(Stored records)
────────────────────

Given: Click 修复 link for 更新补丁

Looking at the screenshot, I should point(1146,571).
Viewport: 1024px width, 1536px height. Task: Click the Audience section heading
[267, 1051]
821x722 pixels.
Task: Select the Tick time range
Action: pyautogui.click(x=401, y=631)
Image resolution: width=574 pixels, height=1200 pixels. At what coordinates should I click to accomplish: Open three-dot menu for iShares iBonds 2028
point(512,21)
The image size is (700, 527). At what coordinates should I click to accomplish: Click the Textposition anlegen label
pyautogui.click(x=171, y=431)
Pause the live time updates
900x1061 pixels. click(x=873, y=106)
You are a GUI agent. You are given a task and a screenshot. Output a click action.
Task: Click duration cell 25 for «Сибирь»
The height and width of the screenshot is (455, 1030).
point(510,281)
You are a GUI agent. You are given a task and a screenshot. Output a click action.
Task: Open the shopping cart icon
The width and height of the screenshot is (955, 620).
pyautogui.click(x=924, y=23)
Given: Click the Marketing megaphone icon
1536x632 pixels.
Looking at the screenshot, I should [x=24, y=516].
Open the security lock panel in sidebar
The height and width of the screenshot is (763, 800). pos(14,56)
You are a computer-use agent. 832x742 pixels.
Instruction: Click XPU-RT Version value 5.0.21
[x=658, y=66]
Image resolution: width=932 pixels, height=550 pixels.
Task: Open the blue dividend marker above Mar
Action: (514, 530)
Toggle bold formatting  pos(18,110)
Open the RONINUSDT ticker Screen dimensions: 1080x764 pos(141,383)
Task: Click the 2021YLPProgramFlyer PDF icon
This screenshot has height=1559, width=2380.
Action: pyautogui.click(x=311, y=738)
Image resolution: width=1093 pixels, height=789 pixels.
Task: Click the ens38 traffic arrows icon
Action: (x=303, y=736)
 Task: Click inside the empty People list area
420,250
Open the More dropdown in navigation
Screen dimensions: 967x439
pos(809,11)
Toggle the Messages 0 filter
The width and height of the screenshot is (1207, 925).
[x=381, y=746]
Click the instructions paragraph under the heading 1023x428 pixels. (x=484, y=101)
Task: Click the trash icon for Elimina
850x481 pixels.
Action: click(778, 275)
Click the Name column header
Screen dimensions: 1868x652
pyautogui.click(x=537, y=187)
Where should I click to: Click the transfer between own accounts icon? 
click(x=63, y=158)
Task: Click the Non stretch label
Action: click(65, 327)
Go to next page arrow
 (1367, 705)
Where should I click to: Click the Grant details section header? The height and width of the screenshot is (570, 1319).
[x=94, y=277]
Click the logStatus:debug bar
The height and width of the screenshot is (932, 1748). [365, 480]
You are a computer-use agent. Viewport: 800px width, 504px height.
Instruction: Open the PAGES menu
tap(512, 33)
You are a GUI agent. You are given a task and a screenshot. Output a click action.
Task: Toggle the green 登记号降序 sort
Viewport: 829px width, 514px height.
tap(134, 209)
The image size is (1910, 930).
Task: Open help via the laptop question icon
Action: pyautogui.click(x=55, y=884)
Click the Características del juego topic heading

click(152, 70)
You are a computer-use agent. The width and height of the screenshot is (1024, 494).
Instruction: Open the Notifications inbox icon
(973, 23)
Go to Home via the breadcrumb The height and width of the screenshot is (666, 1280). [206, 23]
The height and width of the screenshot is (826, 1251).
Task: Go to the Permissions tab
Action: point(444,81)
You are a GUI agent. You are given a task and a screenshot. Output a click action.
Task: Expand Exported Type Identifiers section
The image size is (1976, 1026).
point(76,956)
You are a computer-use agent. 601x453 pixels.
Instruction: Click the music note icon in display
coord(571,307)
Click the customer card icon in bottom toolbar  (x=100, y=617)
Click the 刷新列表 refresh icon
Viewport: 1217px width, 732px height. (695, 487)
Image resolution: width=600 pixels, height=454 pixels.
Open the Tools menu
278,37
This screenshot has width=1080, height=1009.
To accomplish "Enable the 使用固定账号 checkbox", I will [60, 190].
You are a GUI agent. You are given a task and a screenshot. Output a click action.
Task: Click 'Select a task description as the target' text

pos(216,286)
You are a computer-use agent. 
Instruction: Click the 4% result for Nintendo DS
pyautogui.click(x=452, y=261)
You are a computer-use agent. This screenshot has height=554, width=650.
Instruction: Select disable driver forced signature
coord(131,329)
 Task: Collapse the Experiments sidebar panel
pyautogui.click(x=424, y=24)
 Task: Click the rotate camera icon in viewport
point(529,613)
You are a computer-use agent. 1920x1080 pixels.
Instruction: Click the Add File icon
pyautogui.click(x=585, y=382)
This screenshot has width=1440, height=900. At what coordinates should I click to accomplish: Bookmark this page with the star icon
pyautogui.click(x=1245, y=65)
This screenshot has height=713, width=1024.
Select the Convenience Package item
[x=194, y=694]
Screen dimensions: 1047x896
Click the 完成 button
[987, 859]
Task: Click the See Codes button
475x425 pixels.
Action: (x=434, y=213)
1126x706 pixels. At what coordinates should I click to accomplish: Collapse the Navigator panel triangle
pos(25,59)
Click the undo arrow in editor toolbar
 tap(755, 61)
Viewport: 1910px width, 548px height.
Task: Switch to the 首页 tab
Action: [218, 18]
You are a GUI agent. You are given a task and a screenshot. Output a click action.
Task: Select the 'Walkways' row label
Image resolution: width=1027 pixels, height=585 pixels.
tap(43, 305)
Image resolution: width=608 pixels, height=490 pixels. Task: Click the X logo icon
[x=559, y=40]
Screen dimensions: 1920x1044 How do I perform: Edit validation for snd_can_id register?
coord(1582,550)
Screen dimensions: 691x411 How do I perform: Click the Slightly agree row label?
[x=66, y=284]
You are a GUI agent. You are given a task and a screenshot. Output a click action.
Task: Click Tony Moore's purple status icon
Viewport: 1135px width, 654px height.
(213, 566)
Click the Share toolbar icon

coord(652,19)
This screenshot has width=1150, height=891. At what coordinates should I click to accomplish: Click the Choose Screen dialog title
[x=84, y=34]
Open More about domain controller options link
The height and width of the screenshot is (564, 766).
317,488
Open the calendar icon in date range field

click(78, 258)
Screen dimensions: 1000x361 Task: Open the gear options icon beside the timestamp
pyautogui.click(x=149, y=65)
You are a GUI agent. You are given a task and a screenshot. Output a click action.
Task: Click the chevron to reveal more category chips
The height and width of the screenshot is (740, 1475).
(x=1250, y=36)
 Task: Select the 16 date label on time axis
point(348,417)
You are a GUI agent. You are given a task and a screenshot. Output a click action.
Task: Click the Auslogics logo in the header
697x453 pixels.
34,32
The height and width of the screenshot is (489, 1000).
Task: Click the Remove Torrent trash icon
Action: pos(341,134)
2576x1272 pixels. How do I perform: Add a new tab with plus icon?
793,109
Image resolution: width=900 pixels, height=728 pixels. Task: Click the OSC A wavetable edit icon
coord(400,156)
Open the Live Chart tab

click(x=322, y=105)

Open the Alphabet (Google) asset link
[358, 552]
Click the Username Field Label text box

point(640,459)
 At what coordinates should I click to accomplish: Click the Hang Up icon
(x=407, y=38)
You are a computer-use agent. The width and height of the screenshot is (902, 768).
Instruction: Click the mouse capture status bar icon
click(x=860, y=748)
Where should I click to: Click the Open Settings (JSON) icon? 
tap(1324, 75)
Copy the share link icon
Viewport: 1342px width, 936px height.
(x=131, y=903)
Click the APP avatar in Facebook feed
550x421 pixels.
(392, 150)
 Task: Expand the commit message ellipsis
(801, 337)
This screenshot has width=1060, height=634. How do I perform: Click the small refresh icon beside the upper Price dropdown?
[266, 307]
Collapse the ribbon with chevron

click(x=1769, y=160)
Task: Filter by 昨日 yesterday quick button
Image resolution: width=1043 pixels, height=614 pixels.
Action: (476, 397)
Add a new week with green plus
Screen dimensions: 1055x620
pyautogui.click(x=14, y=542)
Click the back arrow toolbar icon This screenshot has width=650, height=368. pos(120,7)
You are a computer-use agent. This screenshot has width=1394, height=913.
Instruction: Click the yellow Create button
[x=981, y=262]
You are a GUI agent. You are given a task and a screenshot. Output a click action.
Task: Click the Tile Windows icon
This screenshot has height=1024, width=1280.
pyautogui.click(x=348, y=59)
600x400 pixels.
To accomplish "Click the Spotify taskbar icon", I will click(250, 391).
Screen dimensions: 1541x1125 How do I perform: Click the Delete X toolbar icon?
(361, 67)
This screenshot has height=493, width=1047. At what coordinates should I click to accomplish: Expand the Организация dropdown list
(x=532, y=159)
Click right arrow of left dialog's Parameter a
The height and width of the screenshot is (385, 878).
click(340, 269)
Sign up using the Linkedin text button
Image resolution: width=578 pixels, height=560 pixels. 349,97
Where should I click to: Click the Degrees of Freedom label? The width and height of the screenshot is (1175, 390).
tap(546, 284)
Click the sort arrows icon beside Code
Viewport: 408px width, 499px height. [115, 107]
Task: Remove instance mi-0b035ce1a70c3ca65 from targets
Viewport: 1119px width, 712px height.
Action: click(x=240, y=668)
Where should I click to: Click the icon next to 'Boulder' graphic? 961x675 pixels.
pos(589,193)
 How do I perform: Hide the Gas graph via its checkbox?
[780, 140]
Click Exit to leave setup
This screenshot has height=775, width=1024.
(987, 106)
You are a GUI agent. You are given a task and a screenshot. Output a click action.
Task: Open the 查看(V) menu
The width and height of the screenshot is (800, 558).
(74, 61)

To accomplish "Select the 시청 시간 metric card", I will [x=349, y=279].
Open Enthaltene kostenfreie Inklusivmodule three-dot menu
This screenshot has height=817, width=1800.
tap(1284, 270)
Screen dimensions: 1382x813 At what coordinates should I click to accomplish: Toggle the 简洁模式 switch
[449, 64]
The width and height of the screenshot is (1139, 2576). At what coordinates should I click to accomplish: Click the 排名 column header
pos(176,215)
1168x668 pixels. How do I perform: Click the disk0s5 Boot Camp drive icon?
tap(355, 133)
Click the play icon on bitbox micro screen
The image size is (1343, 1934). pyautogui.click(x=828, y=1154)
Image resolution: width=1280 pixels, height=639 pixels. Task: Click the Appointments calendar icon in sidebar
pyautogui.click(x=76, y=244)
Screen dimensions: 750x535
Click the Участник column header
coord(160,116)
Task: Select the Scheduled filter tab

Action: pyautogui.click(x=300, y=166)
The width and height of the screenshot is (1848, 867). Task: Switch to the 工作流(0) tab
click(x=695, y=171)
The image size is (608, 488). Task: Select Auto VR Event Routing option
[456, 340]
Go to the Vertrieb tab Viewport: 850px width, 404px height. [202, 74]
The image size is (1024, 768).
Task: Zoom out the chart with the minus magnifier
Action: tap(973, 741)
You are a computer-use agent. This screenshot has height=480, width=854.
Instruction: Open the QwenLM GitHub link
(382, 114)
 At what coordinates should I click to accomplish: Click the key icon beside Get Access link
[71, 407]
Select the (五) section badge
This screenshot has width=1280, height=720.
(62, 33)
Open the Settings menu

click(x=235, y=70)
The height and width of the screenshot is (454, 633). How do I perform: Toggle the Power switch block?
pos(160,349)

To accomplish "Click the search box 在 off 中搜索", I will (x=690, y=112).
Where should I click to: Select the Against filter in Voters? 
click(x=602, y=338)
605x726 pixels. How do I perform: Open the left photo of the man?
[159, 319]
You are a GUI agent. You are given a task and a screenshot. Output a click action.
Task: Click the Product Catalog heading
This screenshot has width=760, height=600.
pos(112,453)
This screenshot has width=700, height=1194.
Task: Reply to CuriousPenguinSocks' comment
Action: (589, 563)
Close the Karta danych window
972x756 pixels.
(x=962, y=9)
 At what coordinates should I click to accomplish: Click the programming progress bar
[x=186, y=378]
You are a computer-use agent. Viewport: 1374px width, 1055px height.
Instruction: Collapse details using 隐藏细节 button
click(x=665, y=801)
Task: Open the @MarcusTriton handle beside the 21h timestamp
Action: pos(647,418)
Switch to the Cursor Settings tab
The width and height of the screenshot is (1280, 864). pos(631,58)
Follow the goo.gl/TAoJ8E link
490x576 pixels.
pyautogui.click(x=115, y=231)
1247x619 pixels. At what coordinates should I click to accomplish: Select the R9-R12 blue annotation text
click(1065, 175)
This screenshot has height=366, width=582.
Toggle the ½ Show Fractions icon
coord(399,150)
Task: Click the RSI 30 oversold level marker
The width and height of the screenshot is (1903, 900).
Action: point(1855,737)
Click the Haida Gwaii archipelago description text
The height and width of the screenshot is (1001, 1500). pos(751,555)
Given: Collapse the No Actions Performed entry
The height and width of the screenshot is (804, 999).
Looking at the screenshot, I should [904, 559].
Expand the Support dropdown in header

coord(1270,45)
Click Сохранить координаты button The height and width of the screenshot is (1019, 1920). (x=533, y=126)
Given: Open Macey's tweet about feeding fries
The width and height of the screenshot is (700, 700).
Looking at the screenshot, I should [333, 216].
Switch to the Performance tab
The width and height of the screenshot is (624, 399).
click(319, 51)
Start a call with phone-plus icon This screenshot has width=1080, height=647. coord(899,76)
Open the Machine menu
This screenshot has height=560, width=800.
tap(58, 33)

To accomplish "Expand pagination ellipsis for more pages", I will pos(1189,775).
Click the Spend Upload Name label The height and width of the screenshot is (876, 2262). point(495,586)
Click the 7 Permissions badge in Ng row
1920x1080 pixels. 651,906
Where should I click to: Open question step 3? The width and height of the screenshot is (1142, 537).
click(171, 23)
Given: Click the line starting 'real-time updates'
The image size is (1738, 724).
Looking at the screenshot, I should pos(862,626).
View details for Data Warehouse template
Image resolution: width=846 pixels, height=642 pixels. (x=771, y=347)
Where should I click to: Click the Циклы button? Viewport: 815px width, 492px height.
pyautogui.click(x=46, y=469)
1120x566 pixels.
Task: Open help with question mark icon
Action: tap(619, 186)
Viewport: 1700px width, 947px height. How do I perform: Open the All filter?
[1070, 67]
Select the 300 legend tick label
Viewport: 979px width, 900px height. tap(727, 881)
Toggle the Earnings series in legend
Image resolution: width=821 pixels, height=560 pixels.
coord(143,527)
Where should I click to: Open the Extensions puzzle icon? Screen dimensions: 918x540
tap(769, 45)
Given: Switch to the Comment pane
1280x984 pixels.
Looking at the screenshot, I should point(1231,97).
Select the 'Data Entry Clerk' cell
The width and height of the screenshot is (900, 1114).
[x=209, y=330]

────────────────────

TASK OBJECTIVE:
Scan the records above for the string "about", then report every line that contains it.

TASK ANSWER:
Open More about domain controller options link
Given: Open Macey's tweet about feeding fries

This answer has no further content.